Penanganan Illegal Fishing Lambat
JAKARTA – Reformasi hukum yang digalakkan pemerintah belum sepenuhnya menyasar kejahatan sektor kelautan. Merujuk catatan Kementerian Kelautan dan Perikanan (KKP), penanganan kapal pelaku illegal fishing masih berjalan lambat.
’’Saya harapkan pemerintah tegas dalam menjalankan reformasi hukum,’’ ujar Menteri Kelautan dan Perikanan Susi Pudjiastuti di Jakarta kemarin (8/11).
Yang menjadi sorotan baru-baru ini adalah pengusutan kasus sembilan kapal penangkap ikan ilegal di Benoa, Bali. Sembilan kapal itu adalah KM Fransisca, KM Naga Mas Perkasa 20, KM Perintis Jaya 19, KM Surya Terang 07, KM Fransisca 8, KM Maya Mandiri 128, KM TKF 8, KM Putra Bahari 18, dan KM Bintang Kejora. Penanganan tindak pidana kapal-kapal tersebut merupakan lanjutan hasil inspeksi mendadak yang dilakukan Susi saat kunjungan kerja ke Benoa, Bali, pada 2 Agustus lalu.
Dalam sidak itu, ditemukan dugaan praktik tindak pidana perikanan. Antara lain, modifikasi (ganti baju) kapal eks asing, beroperasi menggunakan dokumen kapal da- lam negeri, kabur ke luar negeri tanpa proses deregistrasi, dan kapal lokal yang tidak tertib dokumen. ’’Sebagaimana yang saya katakan saat sidak di Benoa, upaya penegakan hukum tidak diskriminatif. Maka, selain pelaku lapangan seperti nakhoda, upaya penegakan hukum juga menyentuh direksi perusahaan,’’ ungkapnya.
Sejauh ini, Susi berkoordinasi dengan Satgas 115 dan tim gabungan melalui pendekatan multidoor dengan tidak hanya menggunakan UU No 31/2004 tentang Perikanan, tetapi juga UU No 17/2008 tentang Pelayaran dan KUHP. ’’Pemerintah melakukan gebrakan reformasi hukum, terutama dalam menghadapi pungli, juga penyelesaian illegal fishing,’’ tuturnya.
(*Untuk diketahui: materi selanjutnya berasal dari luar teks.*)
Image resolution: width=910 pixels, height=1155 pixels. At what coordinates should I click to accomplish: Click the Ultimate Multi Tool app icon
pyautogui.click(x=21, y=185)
Reformasi dan percepatan hukum itu juga diharapkan menyelesaikan kasus illegal fishing sebelumnya. Misalnya kasus kapal-kapal milik PT Sino Indonesia Shunlida Fishing (SINO). Sebanyak 10 kapal milik perusahaan tersebut ditangkap pada 8 Desember 2014. Namun, kasusnya sampai saat ini belum selesai. ’’Padahal, sudah ada gelar perkara di level kasasi Mahka- mah Agung. Saya harap dengan reformasi hukum kasusnya segera selesai,’’ lanjutnya.
Kasus Silver Sea 2 juga diharapkan cepat selesai. Susi mengakui penyelesaian kasus besar seperti kapal Silver Sea 2 butuh keberanian. Untuk itu, tim Satgas 115 akan berkoordinasi langsung dengan Mahkamah Agung (MA). ’’Sekarang kami menunggu penetapan kasus SS 2. Yang membuat sedikit ganjalan dalam penegakan hukum skala raksasa. Kami akan tingkatkan koordinasi dengan MA,’’ ujarnya.
Selain penegakan hukum, KKP melakukan upaya perbaikan tata kelola dokumentasi/ administrasi kapal perikanan melalui gerai perizinan di Pelabuhan Benoa, Bali. ’’Peminat gerai perizinan cukup besar. Itu dilihat dari jumlah izin yang telah diterbitkan pada satu kali pembukaan gerai. Yaitu, 65 izin dengan perincian 21 SIUP dan 44 SIPI,’’ lanjutnya.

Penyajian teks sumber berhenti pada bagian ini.